Netwon-Raphson Method

Suppose that we have a convex function $f(\theta)$ and we wish to find $\theta^*$ such that $f(\theta^*) = 0$. Note that a function $f(\theta)$ is convex in the interval $[a,b]$ if for any two points $x_1$, $x_2$ in $[a,b]$ and any $\lambda$ where $0 \leqslant \lambda \leqslant 1$:

$$ f(\lambda x_1 + \lambda x_2) \leqslant \lambda f(x_1) + \lambda f(x_2) $$

Alternatively (or consequently), a function $f(\theta)$ is convex if a tangent line $g(\theta)$ drawn at any point $\theta$ satisfies the following :

$$ f(\theta) >= g(\theta) \ \ \ \ \ \ \ \forall \ \ \theta $$

Suppose that we choose a random point $\theta$ on $f(\theta)$, such that $\theta > \theta^*$ and draw a tangent line $g(\theta)$ at that point. Suppose also that $g(\theta') = 0$. As a consequent of convexity, we would have $\theta ' \geqslant \theta^*$. Also, note that $\theta ' \leqslant \theta$. We may then repeat this process by setting $\theta = \theta '$ and drawing a new tangent line. Eventually, $\theta$ will converge to $\theta^*$.
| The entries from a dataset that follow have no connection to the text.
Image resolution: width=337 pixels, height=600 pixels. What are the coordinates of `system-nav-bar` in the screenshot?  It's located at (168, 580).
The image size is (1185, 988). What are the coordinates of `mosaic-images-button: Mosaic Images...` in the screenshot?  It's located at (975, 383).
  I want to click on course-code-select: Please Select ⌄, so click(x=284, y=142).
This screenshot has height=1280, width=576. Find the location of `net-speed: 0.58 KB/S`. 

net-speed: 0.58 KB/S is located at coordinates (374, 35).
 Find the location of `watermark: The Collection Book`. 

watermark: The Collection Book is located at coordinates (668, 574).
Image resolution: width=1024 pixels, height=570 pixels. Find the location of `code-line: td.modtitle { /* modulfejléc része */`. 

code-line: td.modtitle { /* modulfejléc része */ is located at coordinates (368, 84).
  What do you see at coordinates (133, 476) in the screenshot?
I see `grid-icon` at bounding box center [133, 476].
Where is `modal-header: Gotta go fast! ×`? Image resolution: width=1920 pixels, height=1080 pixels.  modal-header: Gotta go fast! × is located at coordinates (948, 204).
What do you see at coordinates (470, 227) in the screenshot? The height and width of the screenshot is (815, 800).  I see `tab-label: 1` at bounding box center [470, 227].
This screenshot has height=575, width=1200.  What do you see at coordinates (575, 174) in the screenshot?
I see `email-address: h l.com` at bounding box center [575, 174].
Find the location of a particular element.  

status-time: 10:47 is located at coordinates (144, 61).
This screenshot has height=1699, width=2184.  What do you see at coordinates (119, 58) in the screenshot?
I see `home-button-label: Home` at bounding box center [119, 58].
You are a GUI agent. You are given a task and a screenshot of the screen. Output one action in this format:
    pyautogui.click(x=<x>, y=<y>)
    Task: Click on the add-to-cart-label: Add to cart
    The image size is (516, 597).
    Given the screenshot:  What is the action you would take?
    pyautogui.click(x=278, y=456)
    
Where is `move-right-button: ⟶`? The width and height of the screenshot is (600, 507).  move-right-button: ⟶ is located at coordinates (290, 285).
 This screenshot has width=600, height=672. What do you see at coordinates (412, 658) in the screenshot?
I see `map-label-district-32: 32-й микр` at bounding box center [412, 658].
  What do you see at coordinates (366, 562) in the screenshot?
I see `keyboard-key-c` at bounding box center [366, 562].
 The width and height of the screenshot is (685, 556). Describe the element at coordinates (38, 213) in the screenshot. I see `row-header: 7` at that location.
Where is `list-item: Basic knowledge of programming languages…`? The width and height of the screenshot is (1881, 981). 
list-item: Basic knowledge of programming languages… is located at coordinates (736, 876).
The equation of a straight line is $g(\theta) = g'(\theta) \theta + g(0)$. At the end of each iteration, we want to set $\theta = \theta '$ such that $g(\theta ') = 0$. Therefore, we have:

$$ \begin{eqnarray} 0 &=& g'(\theta) \theta + g(0)\\ \theta &=& \frac{-g(0)}{g'(\theta)}\\ \end{eqnarray} $$

Using the equation of a straight line and the point [at which the tangent was drawn] $(\theta, f(\theta))$ and the fact that $f'(\theta) = g(\theta)$ we have at each iteration:

$$ \theta := \theta - \frac{f(\theta)}{f'(\theta)} $$

Note that the same argument may be made if we initially chose $\theta$ such that $\theta \leq \theta^*$.

Suppose, instead, we wanted to minimize (or maximize) a function $f(\theta)$. We know that the solution to the equation $f'(\theta) = 0$ gives us the required minima (or maxima). Consequently, at each iteration we have:

$$ \theta := \theta - \frac{f'(\theta)}{f''(\theta)} $$

This is known as Newton’s law. This may be further generalized to cases where $\theta$ is a vector :

$$ \theta := \theta - H^{-1} \nabla_\theta f(\theta) $$

where $H$ is a matrix, called as the Hessian, whose entries are given by:

$$ H_{ij} = \frac{\partial^2 f(\theta)}{\partial \theta_i \partial \theta_j} $$

This generalization is known as the Newton-Raphson method. Note the following points:

While the Newton-Raphson method usually requires fewer iterations than the stochastic gradient descent algorithm to converge, in practice each iteration of the Newton-Raphson method is much more computationally expensive (because of the computation of the Hessian and its inverse).
When the Newton-Raphson method is used to maximize the logistic regression log likelihood function, the resulting method is also called Fisher scoring.